Konjunktur: Rezession in Raten

Ersten Daten zufolge ist die Wirtschaft im dritten Quartal erneut geschrumpft. Nun wird diskutiert, ob das schon ein Abschwung ist.

Berlin - Neue Prognosen zur Entwicklung der deutschen Wirtschaft haben die Angst vor einer Rezession wieder geschürt. Nach einer am Mittwoch von der EU-Kommission vorgelegten Konjunkturprognose schrumpfte das Bruttoinlandsprodukt (BIP) seit April zwei Quartale in Folge. Damit wären die technischen Voraussetzungen für eine Rezession zumindest erfüllt. Auch das Deutsche Institut für Wirtschaftsforschung (DIW) geht davon aus, dass die deutsche Wirtschaftsleistung im Sommer erneut zurückgegangen ist.

Der Rückgang zwischen Juli und September beträgt nach Angaben der Kommission 0,2 Prozent, nach 0,5 Prozent im vorigen Quartal. „Der Wachstumsausblick für die zweite Hälfte dieses Jahres hat sich klar verschlechtert“, erklärte EU-Wirtschaftskommissar Joaquín Almunia mit Blick auf die Bundesrepublik. Grund sind die hohen Energie- und Lebensmittelpreise sowie die weltweite Finanzkrise. Für das Gesamtjahr rechnet Almunia wegen des starken ersten Quartals dennoch weiter mit einem Wachstumsplus von 1,8 Prozent in Deutschland.

Das DIW sagt für das laufende dritte Quartal ein Minus von 0,1 Prozent zum Vorquartal voraus. Zuvor hatten die Berliner Forscher noch ein leichtes Plus von 0,1 Prozent prognostiziert. Derzeit schwächele die deutsche Wirtschaft, sagte DIW-Konjunkturexperte Stefan Kooths. „Eine konjunkturelle Krise ist aber nicht in Sicht.“ Besonders schlecht werden die Aussichten für die Industrie eingeschätzt: Für das Produzierende Gewerbe sagt das DIW einen Rückgang um 1,5 Prozent vorher. Die Dienstleistungssektoren seien dagegen im Aufwind.

====

◆ SCHRIFTLICHE AUFGABE A ◆
Zählen Sie, in wie vielen Zeilen der Einträge die Zeichenfolge „dropdown“ vorkommt, wobei Groß- und Kleinschreibung zu beachten ist. Nennen Sie ausschließlich die Zahl.
Der Text über die Konjunktur und die nachstehenden Einträge haben inhaltlich nichts miteinander zu tun.

====

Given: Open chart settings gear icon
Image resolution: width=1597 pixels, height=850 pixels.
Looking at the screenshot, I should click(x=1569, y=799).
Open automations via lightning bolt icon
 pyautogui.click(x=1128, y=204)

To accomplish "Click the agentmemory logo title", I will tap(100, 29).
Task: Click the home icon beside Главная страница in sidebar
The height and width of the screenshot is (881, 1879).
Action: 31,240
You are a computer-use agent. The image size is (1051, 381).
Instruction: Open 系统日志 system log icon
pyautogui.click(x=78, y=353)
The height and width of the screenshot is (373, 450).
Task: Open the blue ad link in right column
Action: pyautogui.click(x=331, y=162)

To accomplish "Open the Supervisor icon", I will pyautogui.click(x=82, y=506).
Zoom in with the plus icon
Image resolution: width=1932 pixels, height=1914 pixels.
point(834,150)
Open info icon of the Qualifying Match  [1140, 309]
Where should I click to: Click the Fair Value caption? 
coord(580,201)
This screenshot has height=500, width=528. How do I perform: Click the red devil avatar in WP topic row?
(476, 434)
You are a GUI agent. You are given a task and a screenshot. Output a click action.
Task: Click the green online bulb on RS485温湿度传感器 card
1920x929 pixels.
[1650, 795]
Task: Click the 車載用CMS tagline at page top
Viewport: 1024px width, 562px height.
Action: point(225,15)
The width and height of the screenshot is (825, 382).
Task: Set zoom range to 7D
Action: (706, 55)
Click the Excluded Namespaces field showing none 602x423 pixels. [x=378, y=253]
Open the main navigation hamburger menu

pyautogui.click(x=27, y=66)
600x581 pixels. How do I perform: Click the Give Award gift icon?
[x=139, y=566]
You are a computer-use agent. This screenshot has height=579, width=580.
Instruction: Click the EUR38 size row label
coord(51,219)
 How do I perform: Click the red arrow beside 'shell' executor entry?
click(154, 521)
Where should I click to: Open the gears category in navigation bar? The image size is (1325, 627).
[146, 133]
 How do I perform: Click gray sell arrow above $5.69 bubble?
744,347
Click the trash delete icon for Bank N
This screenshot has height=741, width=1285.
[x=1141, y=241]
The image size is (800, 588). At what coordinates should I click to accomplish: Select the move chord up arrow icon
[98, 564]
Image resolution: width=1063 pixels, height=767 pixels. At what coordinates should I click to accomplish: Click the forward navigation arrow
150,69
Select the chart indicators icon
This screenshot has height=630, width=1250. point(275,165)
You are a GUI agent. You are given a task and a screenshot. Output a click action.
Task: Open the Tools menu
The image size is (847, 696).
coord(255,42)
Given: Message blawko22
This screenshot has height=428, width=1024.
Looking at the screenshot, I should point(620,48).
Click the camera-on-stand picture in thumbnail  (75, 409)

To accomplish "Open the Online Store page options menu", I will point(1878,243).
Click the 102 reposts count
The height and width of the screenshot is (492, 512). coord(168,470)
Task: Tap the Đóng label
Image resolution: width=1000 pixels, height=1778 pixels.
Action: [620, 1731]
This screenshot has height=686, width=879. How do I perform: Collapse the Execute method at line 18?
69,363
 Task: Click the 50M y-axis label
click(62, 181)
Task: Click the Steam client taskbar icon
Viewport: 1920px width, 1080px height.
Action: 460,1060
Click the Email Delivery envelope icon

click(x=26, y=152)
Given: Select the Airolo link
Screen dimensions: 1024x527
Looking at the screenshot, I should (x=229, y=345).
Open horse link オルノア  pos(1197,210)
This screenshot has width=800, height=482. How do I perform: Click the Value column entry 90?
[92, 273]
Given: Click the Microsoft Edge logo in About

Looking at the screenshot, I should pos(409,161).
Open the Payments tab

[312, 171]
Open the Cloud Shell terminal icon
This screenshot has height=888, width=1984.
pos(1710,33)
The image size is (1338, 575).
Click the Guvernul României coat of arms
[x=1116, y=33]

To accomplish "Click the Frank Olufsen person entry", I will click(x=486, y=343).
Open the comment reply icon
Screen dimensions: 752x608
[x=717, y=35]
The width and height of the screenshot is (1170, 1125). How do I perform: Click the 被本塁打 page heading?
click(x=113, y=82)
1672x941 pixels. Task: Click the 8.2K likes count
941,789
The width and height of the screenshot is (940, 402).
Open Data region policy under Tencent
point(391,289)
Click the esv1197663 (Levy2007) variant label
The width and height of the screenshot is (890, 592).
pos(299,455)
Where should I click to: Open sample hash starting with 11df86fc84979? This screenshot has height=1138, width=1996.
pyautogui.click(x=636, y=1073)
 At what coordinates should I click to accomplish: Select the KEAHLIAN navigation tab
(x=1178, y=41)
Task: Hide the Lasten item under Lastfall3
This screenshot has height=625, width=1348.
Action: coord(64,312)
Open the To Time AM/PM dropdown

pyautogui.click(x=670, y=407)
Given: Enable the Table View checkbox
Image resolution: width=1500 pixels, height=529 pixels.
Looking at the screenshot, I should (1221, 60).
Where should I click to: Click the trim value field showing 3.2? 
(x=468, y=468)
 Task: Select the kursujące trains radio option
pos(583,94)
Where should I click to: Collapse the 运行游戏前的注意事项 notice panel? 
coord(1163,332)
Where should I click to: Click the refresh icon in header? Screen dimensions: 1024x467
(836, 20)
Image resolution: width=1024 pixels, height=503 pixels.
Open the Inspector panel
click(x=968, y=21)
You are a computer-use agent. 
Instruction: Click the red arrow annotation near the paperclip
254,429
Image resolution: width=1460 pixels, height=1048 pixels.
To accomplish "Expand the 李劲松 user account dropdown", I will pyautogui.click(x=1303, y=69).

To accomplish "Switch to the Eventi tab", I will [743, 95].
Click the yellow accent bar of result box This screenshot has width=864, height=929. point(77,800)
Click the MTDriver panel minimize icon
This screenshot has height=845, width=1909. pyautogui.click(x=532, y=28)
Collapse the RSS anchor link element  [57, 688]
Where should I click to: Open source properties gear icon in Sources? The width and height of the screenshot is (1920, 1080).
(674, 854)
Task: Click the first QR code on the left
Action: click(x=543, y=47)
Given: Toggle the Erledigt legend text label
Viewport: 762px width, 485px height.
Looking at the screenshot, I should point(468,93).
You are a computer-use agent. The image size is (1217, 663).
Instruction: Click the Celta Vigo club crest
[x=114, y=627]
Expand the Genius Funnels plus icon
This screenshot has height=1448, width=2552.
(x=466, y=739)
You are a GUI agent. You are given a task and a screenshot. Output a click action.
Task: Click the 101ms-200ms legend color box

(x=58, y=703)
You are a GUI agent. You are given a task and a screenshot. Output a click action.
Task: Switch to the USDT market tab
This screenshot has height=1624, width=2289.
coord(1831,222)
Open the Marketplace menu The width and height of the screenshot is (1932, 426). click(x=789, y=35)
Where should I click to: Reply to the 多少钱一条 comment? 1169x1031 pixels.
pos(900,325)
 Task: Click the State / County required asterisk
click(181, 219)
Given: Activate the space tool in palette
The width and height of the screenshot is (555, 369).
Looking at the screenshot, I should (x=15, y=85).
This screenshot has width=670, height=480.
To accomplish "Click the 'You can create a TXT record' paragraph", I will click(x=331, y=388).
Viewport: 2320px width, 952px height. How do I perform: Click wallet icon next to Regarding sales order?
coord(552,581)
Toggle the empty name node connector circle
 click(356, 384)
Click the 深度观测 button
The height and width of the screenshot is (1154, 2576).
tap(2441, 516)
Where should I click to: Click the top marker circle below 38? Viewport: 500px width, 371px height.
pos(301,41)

====

◆ SCHRIFTLICHE AUFGABE B ◆
Führen Sie den Text über die Konjunktur im Anschluss an seinen letzten Satz fort.

◆ LÖSUNG DER AUFGABE A ◆
2

◆ LÖSUNG DER AUFGABE B ◆
Anders als die Berliner Forscher sieht das gewerkschaftsnahe Konjunkturinstitut IMK Deutschland auf dem Weg in eine Rezession. „Die Zahlen für das dritte Quartal deuten darauf hin. Besonders die Produktionszahlen von Juli sind ein sehr starkes Indiz“, sagte IMK-Direktor Gustav Horn dem Tagesspiegel. Auch wenn das schlechte zweite Quartal vor allem eine Anpassung an die überraschend starken ersten drei Monate des Jahres gewesen sei: „Die Aussichten sind nicht gut.“

Auch der Internationale Währungsfonds schließt einen Abschwung in Deutschland offenbar nicht aus. Wie „Zeit Online“ unter Berufung auf einen Entwurf des neuen Weltwirtschaftsausblicks berichtet, hält der Fonds eine Rezession „für möglich“. 2009 werde die deutsche Wirtschaft demnach um weniger als ein Prozent wachsen.

Michael Hüther, Direktor des Instituts der deutschen Wirtschaft Köln, warnte indes davor, das Wort „Rezession“ zu verwenden. „Wir sind zwar derzeit in einer wirklich miesen Situation, und dem Aufschwung geht die Luft aus – aber das auf einem hohen Niveau“, sagte Hüther dieser Zeitung. Für eine echte Rezession sei etwa der Arbeitsmarkt viel zu robust.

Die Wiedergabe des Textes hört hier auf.